On Thu, Aug 29, 2013 at 12:28 AM, Bennie Kloosteman <[email protected]>wrote:
> ..And Unicode is not even official here , officially you should use ASCII > and then use an encoding scheme GB or GBK ( Unicode cant do newer chars so > they do this encoding on unicode anyway and suffer a double whamy because > the encoded chars are wider) . > I've run into this problem in Japanese as well. The result is that proper eastern-language I18N ends up forced into byte[] instead of UTF8 strings anyhow. I'm in favor of UTF8 strings, and also of "chunky" strings in which > sub-runs are encoded using the most efficient encoding for the run. Back at egroups/yahoo-groups, we used a UTF-8 compatible "chunk-marked" encoding we called ME8 written by Gaku Ueda. It allowed marking a chunk with a specific charset-encoding, to solve some of the issues Bennie mentioned.
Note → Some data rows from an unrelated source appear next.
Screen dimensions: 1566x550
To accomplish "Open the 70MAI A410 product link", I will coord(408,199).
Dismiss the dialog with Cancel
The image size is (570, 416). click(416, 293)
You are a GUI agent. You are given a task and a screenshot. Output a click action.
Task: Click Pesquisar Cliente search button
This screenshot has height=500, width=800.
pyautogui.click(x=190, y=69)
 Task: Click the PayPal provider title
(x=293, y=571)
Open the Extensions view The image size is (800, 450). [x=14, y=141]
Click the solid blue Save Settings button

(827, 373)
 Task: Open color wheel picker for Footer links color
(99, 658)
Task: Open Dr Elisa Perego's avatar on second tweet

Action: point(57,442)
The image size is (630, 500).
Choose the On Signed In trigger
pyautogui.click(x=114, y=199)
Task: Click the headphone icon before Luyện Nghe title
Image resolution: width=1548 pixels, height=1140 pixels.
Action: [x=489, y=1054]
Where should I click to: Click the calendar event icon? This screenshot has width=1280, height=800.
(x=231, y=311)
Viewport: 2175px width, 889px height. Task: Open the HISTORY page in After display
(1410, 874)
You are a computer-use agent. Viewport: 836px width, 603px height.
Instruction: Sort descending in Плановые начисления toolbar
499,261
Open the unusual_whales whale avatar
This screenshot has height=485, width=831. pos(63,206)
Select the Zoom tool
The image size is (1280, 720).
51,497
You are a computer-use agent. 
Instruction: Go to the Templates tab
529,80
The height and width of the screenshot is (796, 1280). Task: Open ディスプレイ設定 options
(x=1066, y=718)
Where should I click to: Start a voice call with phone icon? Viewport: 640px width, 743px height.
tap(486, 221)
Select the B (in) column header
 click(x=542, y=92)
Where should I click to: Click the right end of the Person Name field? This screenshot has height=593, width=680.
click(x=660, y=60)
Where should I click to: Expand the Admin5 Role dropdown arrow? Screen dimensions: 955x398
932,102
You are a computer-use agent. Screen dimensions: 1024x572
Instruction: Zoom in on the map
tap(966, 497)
I thought there was some more public draft written up about it, but the best I could find is this... it explains how the sequence was craftily chosen to be distinguishable from UTF-8 sequences. http://dj1.willowmail.com/~jeske/_drop/ME8_chunked_charset_encoding.txt Regarding the lack of direct string[i] indexing, in all of the email/web I18N stuff I've worked on, strings are nearly always stream-processed, so there isn't any need for random access.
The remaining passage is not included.